[Collection entries]

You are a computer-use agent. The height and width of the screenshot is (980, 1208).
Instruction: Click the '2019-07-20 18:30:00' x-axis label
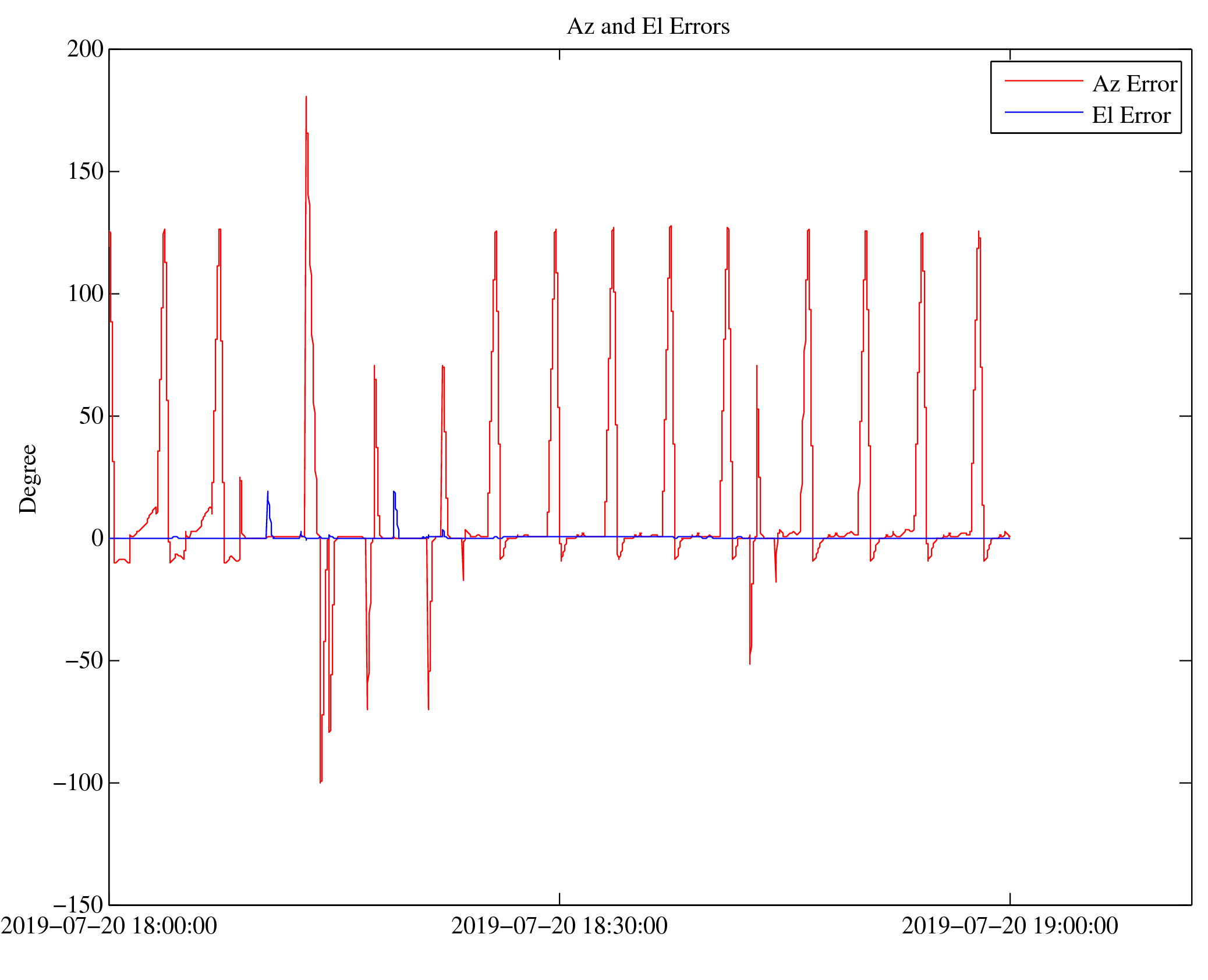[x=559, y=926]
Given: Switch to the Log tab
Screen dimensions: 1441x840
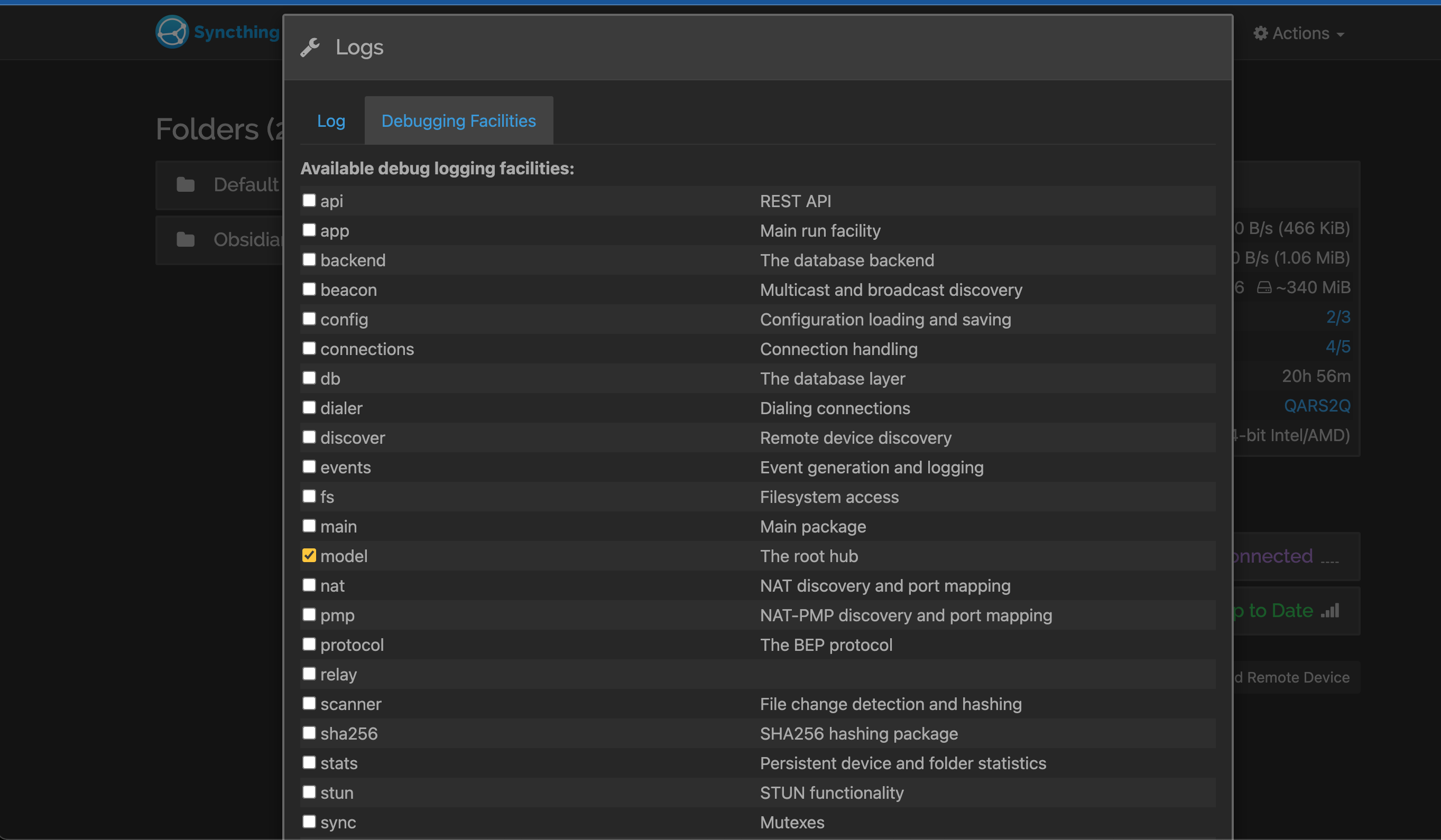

- Task description
Begin with the line containing "Instruction: Click the", stop at the last line of the records above, and copy every line in between exactly, both ends included, with no pictures.

- Output
Instruction: Click the '2019-07-20 18:30:00' x-axis label
[x=559, y=926]
Given: Switch to the Log tab
Screen dimensions: 1441x840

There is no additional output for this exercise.